Voices of Akenfield
This is the first of 20 volumes of the Penguin English Journeys series. I plan to read all 20 in the month of April.
The rule with land is to give–then you can take.
– Duncan Campbell, aged sixty-six, sheep farmer.
It is amazing how many quotable moments can be found in this 125-page extract from Ronald Blythe’s Akenfield first published in 1969. Each chapter or section tells the story of a different Suffolk villager in the first person. Taken from interviews conducted in 1967, the subjects, many in their 60s, 70s, and 80s, are witnesses to great upheaval in social mores, technology, and agrarian society. We meet horsemen, shepherds, orchard men, a district nurse, blacksmiths, a saddle maker, and others.
Not only are some of the subjects colorful characters, but they provide an ethnography of a time and setting that I understand intellectually but also find hard to believe ever existed. It brings to life all of those working class characters who make cameos in many a BBC period drama. Any tendency to romanticize these folks and their lives is kept in check paragraph by paragraph by the sheer difficulty and hard-work that characterized their daily lives. Not only did they work hard, but they got little compensation for it and had little opportunity for economic or social mobility. But they were close to family, to the land, and most took great pride in their life’s work. And simple pleasures were life sustaining. I was pleasantly surprised to come across the following lines by Fred Mitchell, a hardworking 81-year old horseman:
But I have forgotten one thing–the singing. There was such a lot of singing in the village then, and this was my pleasure, too. Boys sang in the fields, and at night we all met at the Forge and sang. The chapels were full of singing. When the first war came, it was singing, singing all the time. So I lie; I have had pleasure. I have had singing.
I have known these words in slightly altered form for many years. They were adapted and beautifully put to music by composer Steven Sametz in 1993. And this recording of the work by Chanticleer really does both horseman Fred Mitchell and composer Steve Sametz proud.
The words to the song are slightly different and worth reading while you listen to this short choral piece. I think it is very evocative. Check out this link and listen, see if you aren’t transported.
There was so much singing then,
and this was my pleasure too.
We all sang,
The boys in the fields,
The chapels were full of singing, always singing.
Here I lie.
I have had pleasure enough.
I have had singing.
I think my favorite character is William Russ, aged sixty-one, gravedigger. He felt called to be a gravedigger from early days, conducting all sorts of animal funerals as a child, digging his first human grave at 12 and becoming the legal sexton by 13. And he is not afraid to speak his mind. In one case he resents the daughter of an old canon who kicks up a fuss regarding the way Russ has interred her father’s ashes.

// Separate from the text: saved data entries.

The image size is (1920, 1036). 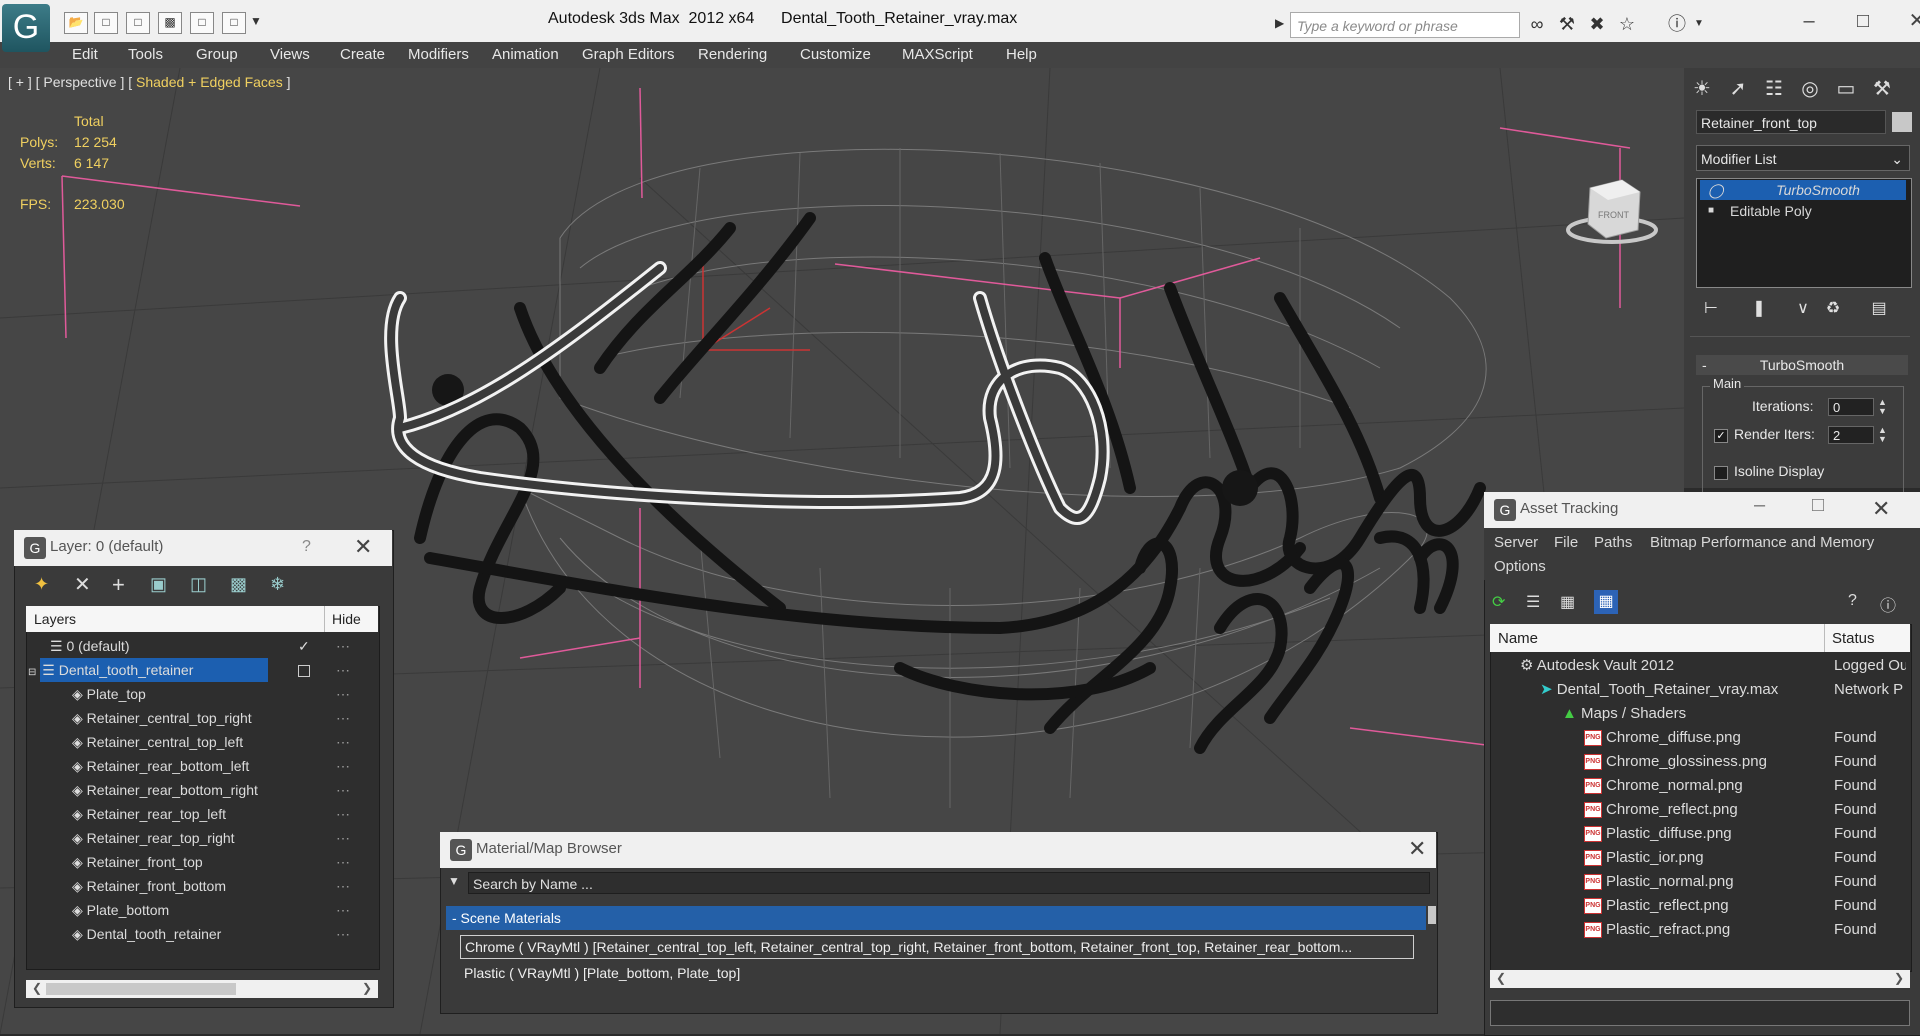 I want to click on binoculars-icon: ∞, so click(x=1537, y=24).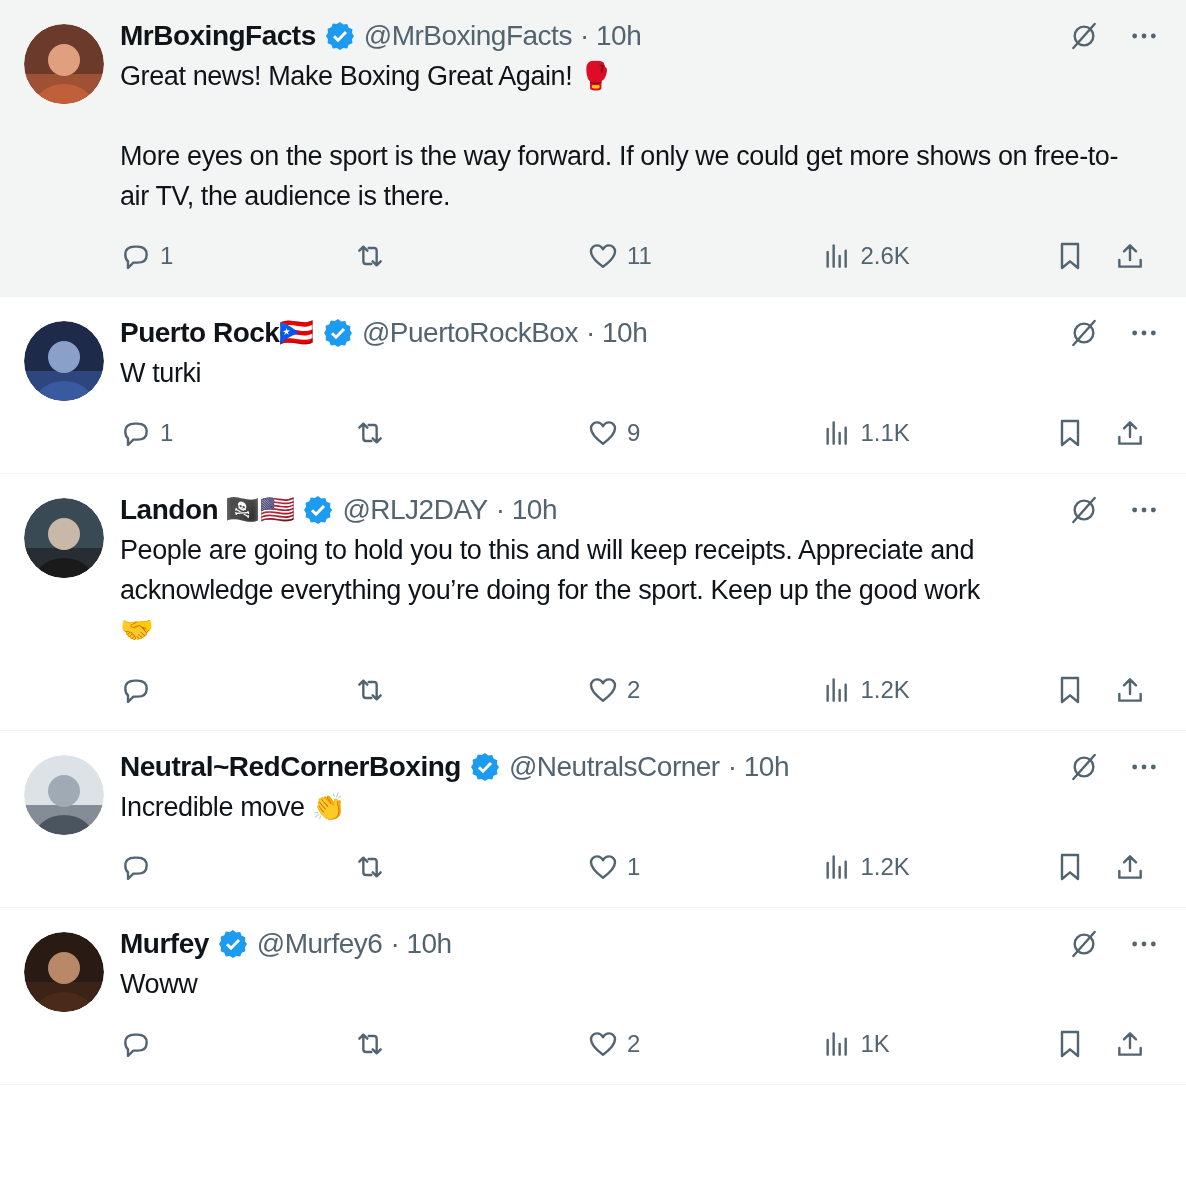 This screenshot has height=1190, width=1186. I want to click on post-text: People are going to hold you to this and will keep receipts. Appreciate and acknowledge everything you’re doing for the sport. Keep up the good work 🤝, so click(550, 590).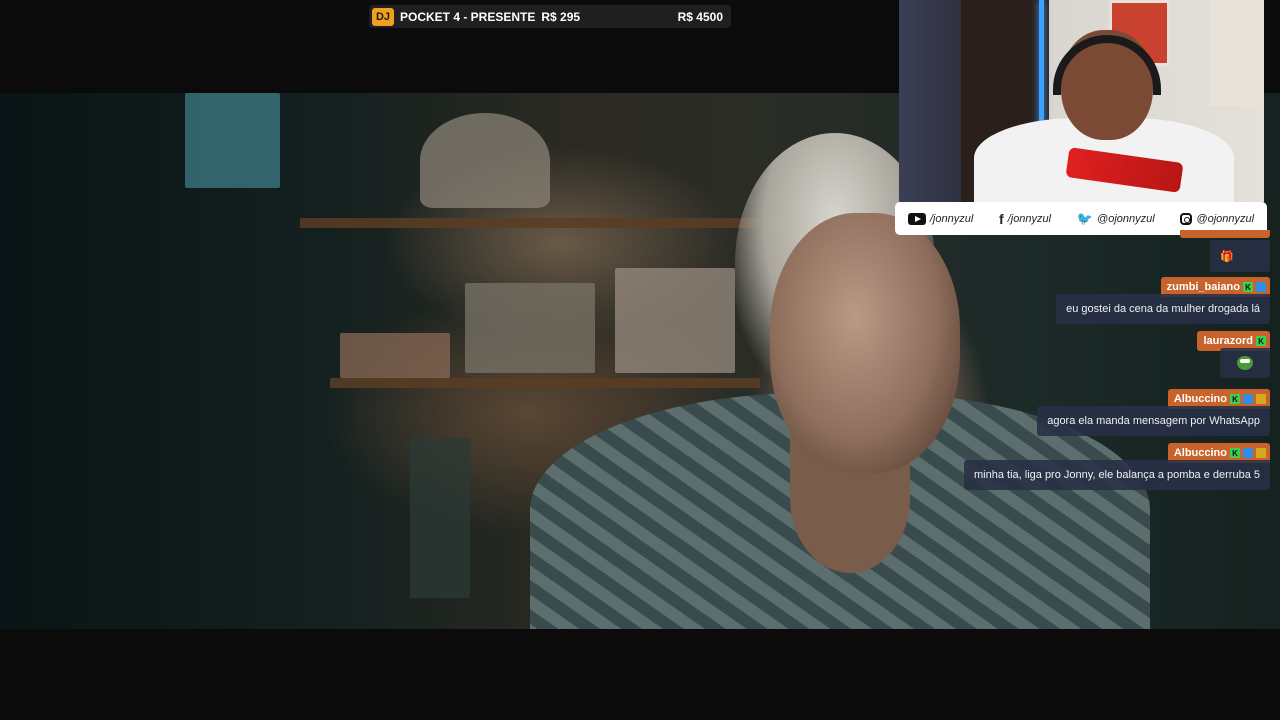  What do you see at coordinates (1085, 218) in the screenshot?
I see `twitter-icon: 🐦` at bounding box center [1085, 218]. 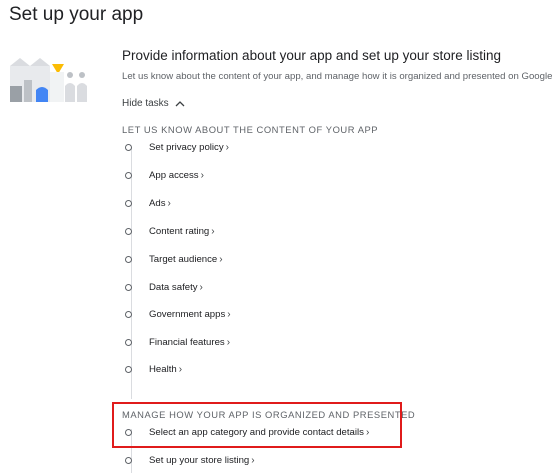 I want to click on task-label: App access, so click(x=174, y=176).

Well, of course, as everybody knows, all that family, particularly the daughters, were over-educated. They were old maids. They weren’t cranky because they hadn’t had a man but because they’d had too many old books. Their brains were strained.
He says this about clergy who miscalculate the fees due to the sexton:
And talking of money, I must mention the Table of Fees…You would think it was plain enough but I have to read the damn thing aloud to half the parsons or they’d diddle me out of a mint of money…believe me when it comes to little money matters, parsons are the biggest swindlers on earth.
Russ gets the final chapter and indeed the final word. His bittersweet stream of consciousness is indicative of the kind of honest stories that make up this volume. Having buried 150 to 200 people a year for about 40 or so years, Russ seems particularly candid in summing things up in what could be a metaphor for the ways of life Blythe captures in this time capsule of a book.
I’m not a Christian. I do a lot of things I shouldn’t do, so I can’t count myself as one. Life isn’t as comfortable as it used to be. Nobody wants to know you. I have been widowed for ten years. I go to church every Sunday but nobody speaks to me unless they want something. Snobbish. They’re all snobs now. I’m not blowing my own trumpet, but almost ever since I was born I have been at everybody’s beck and call. I have no family, none at all. No one in all the world is my relation. I never did read a lot. I never could give my mind to it. I talk too much, that is my failing. I come into contact with many people at a serious time, so I have picked up serious conversation. What most folk have once or twice in a lifetime, I have every day. I want to be cremated and my ashes thrown in the air. Straight from the flames to the winds, and let that be that.